Comment 10 Dmitry Tantsur 2016-11-22 15:14:49 UTC
Inspector uses information that we pipe from iPXE ROM: https://github.com/openstack/ironic-inspector/blob/master/ironic_inspector/utils.py#L41-L47. Then we have some logic to figure out which ports to create based on configuration: https://github.com/openstack/ironic-inspector/blob/master/ironic_inspector/plugins/standard.py#L220-L229

Comment 11 Sean Merrow 2016-12-09 15:19:27 UTC
Moving this RFE to JS tracker for OSP 12 as per target.
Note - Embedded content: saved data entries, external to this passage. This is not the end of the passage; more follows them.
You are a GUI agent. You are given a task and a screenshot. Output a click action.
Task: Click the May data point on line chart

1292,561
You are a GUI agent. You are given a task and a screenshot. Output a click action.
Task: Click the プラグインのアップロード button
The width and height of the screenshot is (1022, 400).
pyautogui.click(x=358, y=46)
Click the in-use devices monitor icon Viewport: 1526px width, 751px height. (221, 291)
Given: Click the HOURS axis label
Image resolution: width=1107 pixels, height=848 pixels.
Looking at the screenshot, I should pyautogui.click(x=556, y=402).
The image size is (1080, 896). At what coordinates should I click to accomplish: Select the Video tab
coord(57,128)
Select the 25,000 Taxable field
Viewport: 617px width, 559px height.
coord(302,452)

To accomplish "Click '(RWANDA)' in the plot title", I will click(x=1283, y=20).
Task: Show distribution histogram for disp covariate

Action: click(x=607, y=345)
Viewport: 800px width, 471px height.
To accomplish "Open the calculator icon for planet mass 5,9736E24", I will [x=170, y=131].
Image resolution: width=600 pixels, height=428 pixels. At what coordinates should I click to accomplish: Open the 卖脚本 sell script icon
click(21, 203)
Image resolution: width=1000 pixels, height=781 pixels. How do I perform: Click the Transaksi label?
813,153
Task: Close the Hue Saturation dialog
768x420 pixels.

Comment 13 Dmitry Tantsur 2017-04-06 14:37:58 UTC
Based on the PTG discussion, we only have to correctly set pxe_enabled for Ironic ports. This makes it not an RFE any more.

Nonetheless, it has to be possible for iDrac to report which ports are set for PXE-booting..

Comment 14 Chris Dearborn 2017-04-20 15:16:05 UTC
The mode that the NIC is set to can be obtained from DCIM_NICEnumeration, the LegacyBootProto attribute.  If the NIC is set to PXE boot, then the CurrentValue will be "PXE".

Comment 15 Sean Merrow 2017-05-04 14:48:30 UTC
For clarity and tracking:

- Is the information in Comment 14 sufficient to move forward on the suggested in Comment 13?
- Will the fix be in Ironic or iDRAC driver?
- Who will drive this upstream and own QA, Red Hat or Dell EMC?

Comment 18 Sean Merrow 2017-05-30 15:52:01 UTC
Hi Chris, 

Regarding this BZ, apparently the required support for LegacyBootProto has to be implemented in python-dracclient, then Ironic can be updated to use it. The expectation is that Dell EMC will drive this work in the upstream. 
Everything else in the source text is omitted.